Clinical note: Magnesium supplementation should be a routine consideration to lower cardiovascular risk in patients with hypertension, especially with insulin resistance. The authors conclude:
"This study suggests that oral Mg2+ supplementation improves IS and lipid profile in mildly hypertensive patients. These potential beneficial effects of Mg2+ on associated metabolic factors could be helpful for patients with hypertension in terms of overall cardiovascular risk reduction.
Magnesium improves metabolism with normal weight but insulin resistance
And a study recently published in Archives of Medical Research showed similar improvements in insulin resistance and metabolism with magnesium supplementation in a randomized placebo-controlled trial with metabolically obese, normal-weight (MONW) individuals.

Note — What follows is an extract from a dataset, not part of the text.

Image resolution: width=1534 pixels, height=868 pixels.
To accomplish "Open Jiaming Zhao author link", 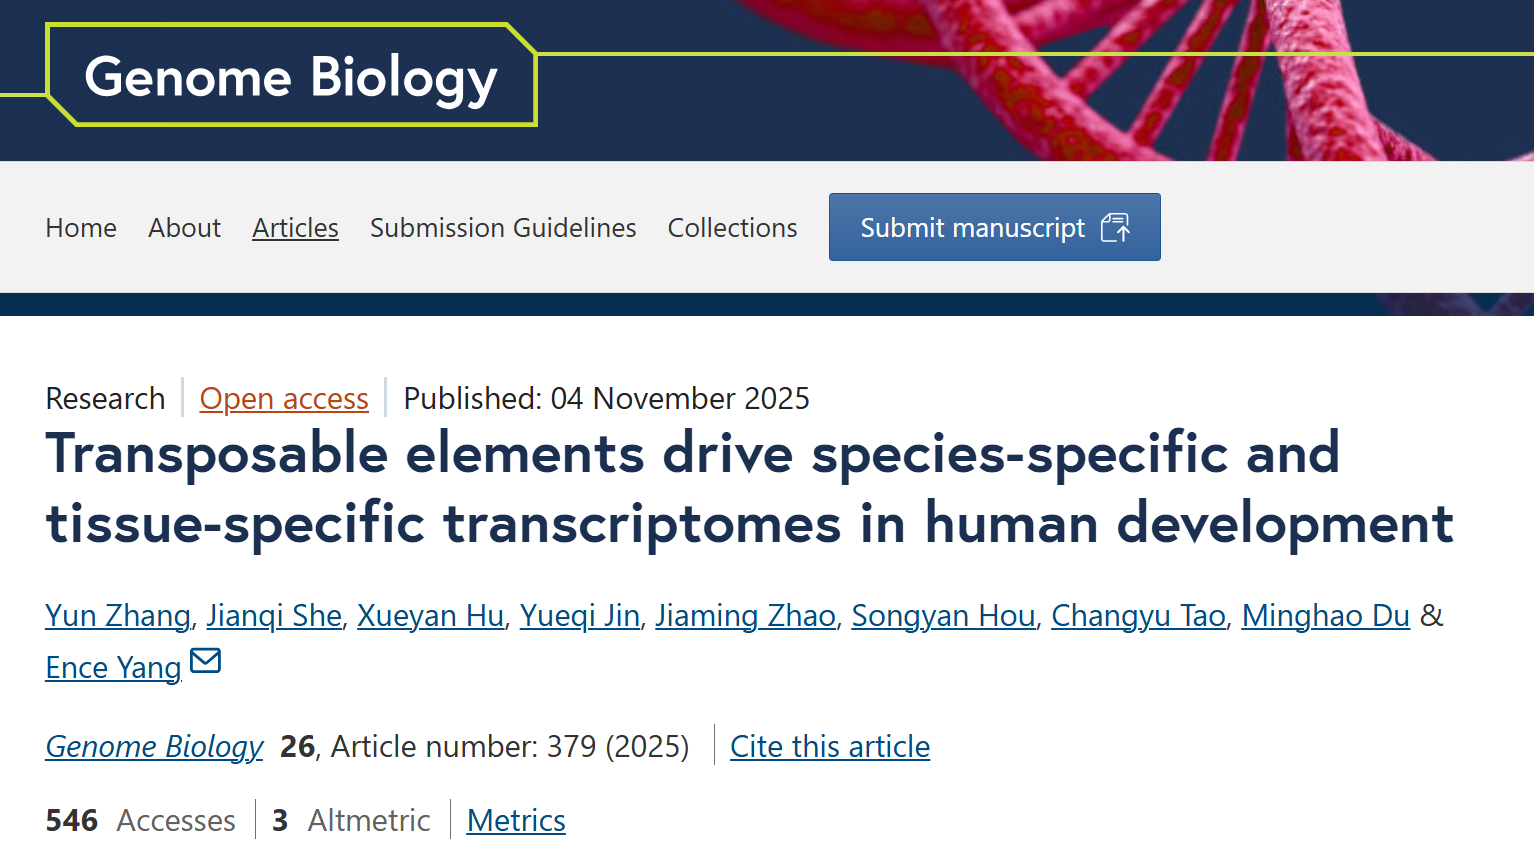I will (745, 615).
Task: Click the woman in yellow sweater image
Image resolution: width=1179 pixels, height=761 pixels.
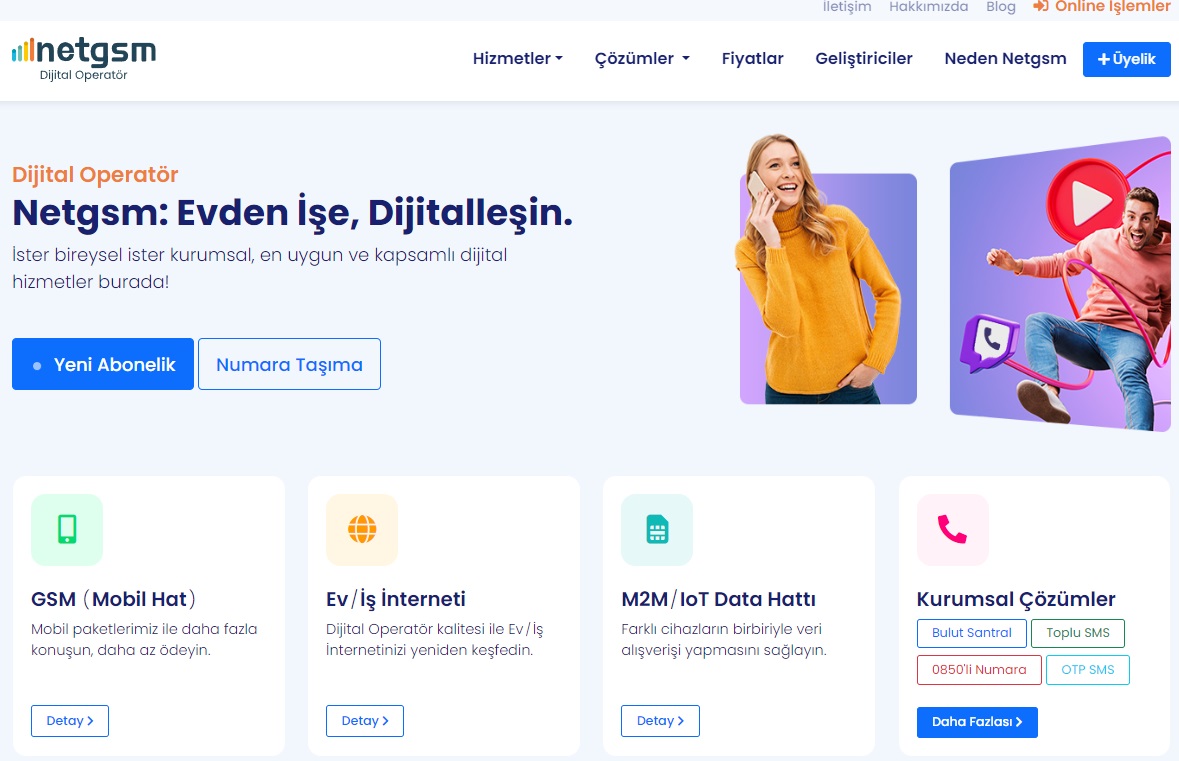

"A total of 47 MONW individuals with hypomagnesemia were enrolled in clinical a randomized double-blind placebo-controlled trial. Individuals in the intervention group received 30 mL of MgCl2 5% solution (equivalent to 382 mg of magnesium) and individuals in the control group 30 mL of placebo solution, once daily during 4 months. In the absence of obesity or overweight, the presence of fasting glucose levels ≥100 mg/dL, HOMA-IR index ≥3, triglyceride levels ≥150 mg/dL and/or systolic and diastolic blood pressure ≥140 and 90 mmHg defined the presence of the MONW phenotype. Hypomagnesemia was defined by serum magnesium concentration ≤1.8 mg/dL."
Clinical note: Even with a cut-off point of 2.0 mg/dL serum magnesium is a 'blunt' indicator that misses many if not most cases needing supplementation. Practitioners should be alert to clinical manifestations of suboptimal magnesium levels. Objective verification when necessary can be reliably obtained with the Exa Test.Consonant with other studies magnesium supplementation showed a distinct benefit:
"At basal conditions there were no significant differences between groups. At the end of follow-up, changes in the mean of systolic (–2.1 vs. 3.9% mmHg, p <0.05) and diastolic (–3.8 vs. 7.5% mmHg, p <0.05) blood pressures, HOMA-IR index (–46.5 vs. –5.4%, p <0.0001), fasting glucose (–12.3 vs. –1.8% mg/dL, p <0.05) and triglyceride levels (–47.4% vs. 10.1% mg/dL, p <0.0001) were significantly lower in the subjects who received MgCl2 compared with individuals in the control group."
The authors' conclusion supports the practice of starting early (while weight is normal) with magnesium supplementation to address adverse metabolic changes:
"Oral magnesium supplementation improves the metabolic profile and blood pressure of MONW individuals."
Clinical note: Magnesium may be the element most commonly insufficient universally. Critical to hundreds of metabolic pathways, it is 'nature's calming, antiinflammatory mineral' and supports parasympathetic nervous system function. Deficiency should be highly suspect in the presence of muscle cramps.